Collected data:
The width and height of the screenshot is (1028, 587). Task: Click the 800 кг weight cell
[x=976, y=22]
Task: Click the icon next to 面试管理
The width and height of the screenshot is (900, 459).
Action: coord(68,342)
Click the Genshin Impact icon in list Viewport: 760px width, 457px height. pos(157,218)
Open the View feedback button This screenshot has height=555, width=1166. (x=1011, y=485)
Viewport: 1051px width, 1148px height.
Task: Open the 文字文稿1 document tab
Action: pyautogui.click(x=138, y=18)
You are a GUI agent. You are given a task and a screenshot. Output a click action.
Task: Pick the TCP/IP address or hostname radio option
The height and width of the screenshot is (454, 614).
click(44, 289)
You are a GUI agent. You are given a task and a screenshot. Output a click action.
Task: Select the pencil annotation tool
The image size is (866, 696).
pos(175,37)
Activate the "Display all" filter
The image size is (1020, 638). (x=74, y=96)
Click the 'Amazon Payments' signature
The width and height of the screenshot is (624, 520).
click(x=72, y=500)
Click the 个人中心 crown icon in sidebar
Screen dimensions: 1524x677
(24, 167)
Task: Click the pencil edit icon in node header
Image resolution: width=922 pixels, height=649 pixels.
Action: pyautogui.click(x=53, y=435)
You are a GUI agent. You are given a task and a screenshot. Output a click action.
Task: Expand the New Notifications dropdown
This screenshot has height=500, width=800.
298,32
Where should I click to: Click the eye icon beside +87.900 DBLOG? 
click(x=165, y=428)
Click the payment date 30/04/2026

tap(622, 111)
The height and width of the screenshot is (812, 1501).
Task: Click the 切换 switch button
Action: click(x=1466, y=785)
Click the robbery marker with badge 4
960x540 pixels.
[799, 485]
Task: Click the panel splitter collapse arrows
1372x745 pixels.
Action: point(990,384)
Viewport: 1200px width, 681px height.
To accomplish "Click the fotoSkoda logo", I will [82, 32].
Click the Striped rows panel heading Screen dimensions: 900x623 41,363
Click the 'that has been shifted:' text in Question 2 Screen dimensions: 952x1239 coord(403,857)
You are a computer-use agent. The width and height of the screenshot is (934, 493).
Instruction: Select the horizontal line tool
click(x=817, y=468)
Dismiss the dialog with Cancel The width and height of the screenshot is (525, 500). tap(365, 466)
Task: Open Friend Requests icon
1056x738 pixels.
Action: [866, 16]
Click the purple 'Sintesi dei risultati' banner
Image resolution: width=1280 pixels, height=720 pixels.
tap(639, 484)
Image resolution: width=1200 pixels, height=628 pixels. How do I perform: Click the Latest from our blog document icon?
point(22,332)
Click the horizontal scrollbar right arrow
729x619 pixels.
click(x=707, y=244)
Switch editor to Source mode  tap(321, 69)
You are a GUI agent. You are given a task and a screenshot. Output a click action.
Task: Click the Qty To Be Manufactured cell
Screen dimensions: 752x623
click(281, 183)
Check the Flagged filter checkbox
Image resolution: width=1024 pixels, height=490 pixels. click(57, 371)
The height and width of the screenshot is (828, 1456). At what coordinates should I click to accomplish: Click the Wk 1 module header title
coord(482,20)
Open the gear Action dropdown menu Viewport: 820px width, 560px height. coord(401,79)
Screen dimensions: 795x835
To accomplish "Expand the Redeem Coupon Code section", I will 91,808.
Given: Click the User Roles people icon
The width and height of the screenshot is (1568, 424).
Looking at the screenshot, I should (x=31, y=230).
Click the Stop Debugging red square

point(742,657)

--- Your assignment ---
The answer is the run of lines above from the line containing "Task: Click the panel" through the line containing "Click the 'that", copied exactly and alone.

--- Exercise solution ---
Task: Click the panel splitter collapse arrows
1372x745 pixels.
Action: point(990,384)
Viewport: 1200px width, 681px height.
To accomplish "Click the fotoSkoda logo", I will [82, 32].
Click the Striped rows panel heading Screen dimensions: 900x623 41,363
Click the 'that has been shifted:' text in Question 2 Screen dimensions: 952x1239 coord(403,857)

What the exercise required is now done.